Segment Start: RECORDS SUPPLIED
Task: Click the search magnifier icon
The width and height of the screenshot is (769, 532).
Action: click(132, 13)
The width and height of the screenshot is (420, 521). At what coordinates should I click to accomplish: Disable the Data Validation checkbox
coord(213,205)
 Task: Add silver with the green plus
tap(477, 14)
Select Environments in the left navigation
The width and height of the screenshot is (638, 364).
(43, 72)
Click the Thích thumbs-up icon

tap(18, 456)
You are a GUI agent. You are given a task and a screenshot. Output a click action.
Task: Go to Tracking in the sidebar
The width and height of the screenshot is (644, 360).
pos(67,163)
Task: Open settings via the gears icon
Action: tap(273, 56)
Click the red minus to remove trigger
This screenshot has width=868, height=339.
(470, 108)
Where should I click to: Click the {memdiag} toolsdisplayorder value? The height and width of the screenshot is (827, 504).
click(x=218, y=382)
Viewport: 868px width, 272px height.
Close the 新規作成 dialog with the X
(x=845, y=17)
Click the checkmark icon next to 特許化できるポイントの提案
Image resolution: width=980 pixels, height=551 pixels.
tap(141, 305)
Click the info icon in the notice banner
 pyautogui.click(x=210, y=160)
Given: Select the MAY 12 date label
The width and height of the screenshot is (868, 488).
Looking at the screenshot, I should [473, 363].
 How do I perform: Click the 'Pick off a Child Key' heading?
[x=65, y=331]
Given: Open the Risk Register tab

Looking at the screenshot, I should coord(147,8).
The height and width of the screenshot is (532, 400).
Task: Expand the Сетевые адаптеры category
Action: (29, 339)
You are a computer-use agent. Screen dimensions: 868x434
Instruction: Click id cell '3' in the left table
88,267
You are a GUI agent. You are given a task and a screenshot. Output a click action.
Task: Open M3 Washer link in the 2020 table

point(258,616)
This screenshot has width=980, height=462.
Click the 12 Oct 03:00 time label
Segment End: RECORDS SUPPLIED
#### [EXERCISE]
Give the exact lines, and only those, from the line containing "Given: Open the Risk Register tab" through the line containing "You are a computer-use" in the entries above.

#### [YOUR SOLUTION]
Given: Open the Risk Register tab

Looking at the screenshot, I should coord(147,8).
The height and width of the screenshot is (532, 400).
Task: Expand the Сетевые адаптеры category
Action: (29, 339)
You are a computer-use agent. Screen dimensions: 868x434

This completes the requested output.